start RAW DATA

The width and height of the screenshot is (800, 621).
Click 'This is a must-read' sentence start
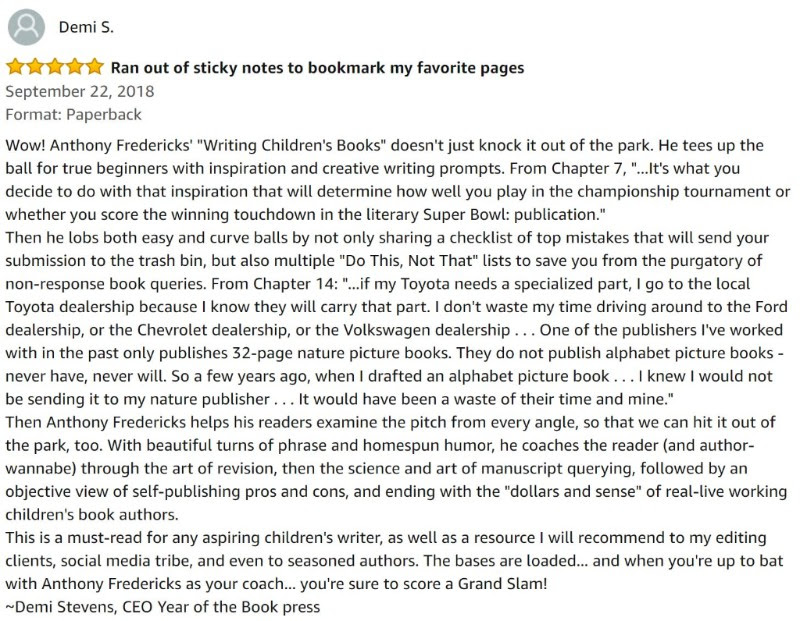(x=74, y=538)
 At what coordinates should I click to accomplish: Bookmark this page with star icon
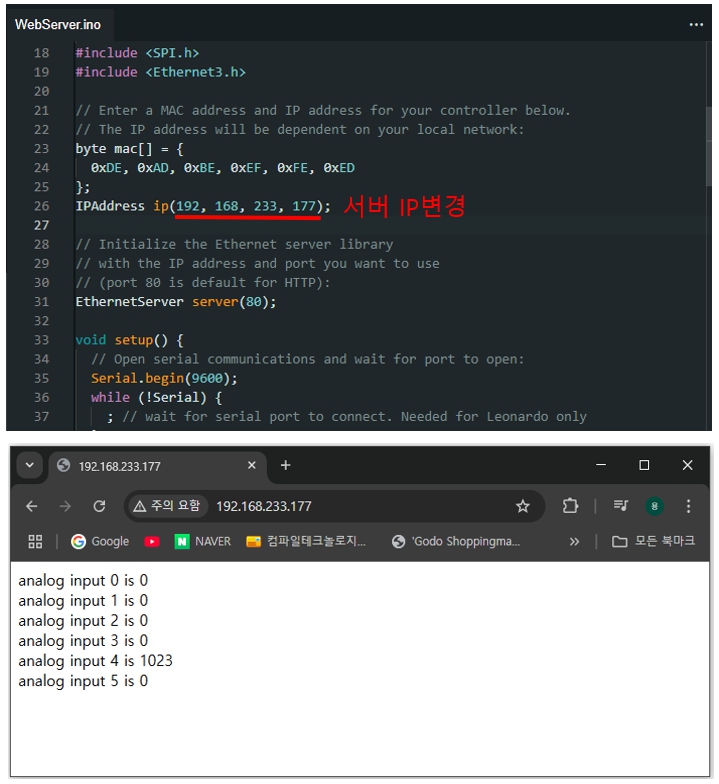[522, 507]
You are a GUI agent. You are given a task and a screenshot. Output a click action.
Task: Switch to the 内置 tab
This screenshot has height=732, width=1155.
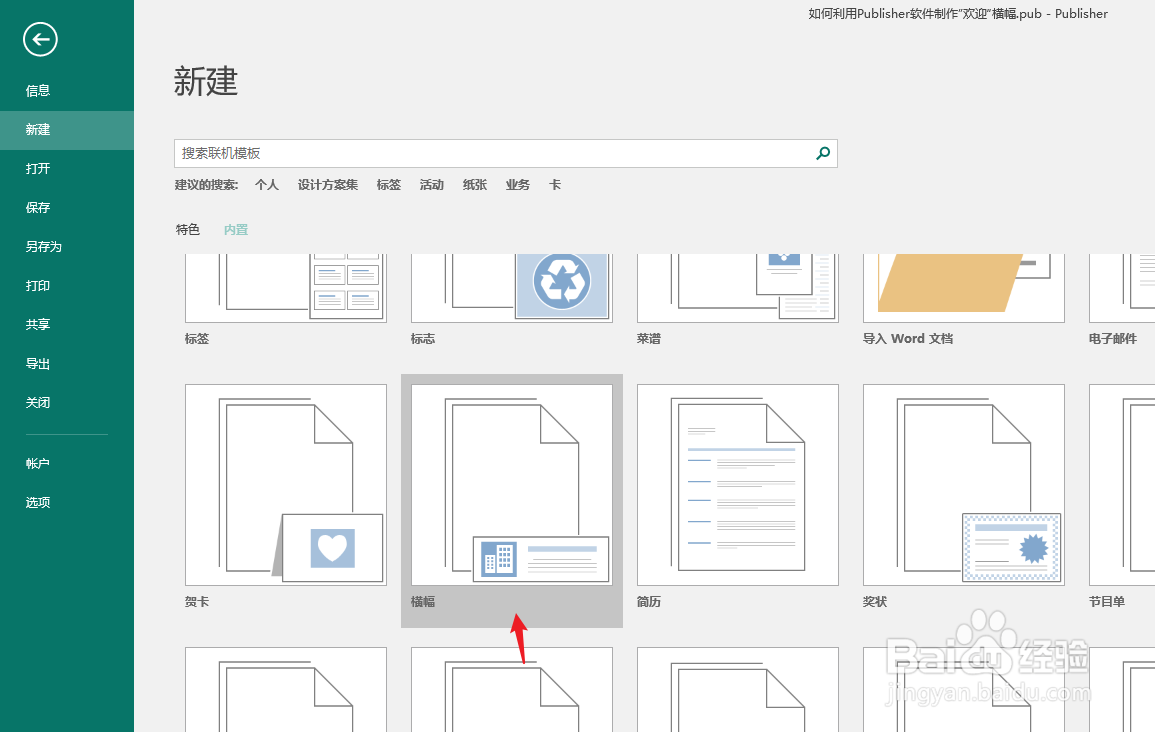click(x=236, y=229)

end RAW DATA

▸ **REQUIRED TASK**
Rewrite every line of the material above with the pictures omitted, multiplying each coordinate in the answers by 1.45 and rounding to whole numbers with halves rounded up. Keep all other text and numbers the same.

▸ **REPLY TO THE TASK**
The width and height of the screenshot is (800, 621).
Click 'This is a must-read' sentence start
(x=107, y=780)
 At what coordinates should I click to accomplish: Bookmark this page with star icon
[757, 735]
You are a GUI agent. You are given a task and a screenshot. Output a click action.
Task: Switch to the 内置 tab
This screenshot has height=732, width=1155.
click(x=342, y=332)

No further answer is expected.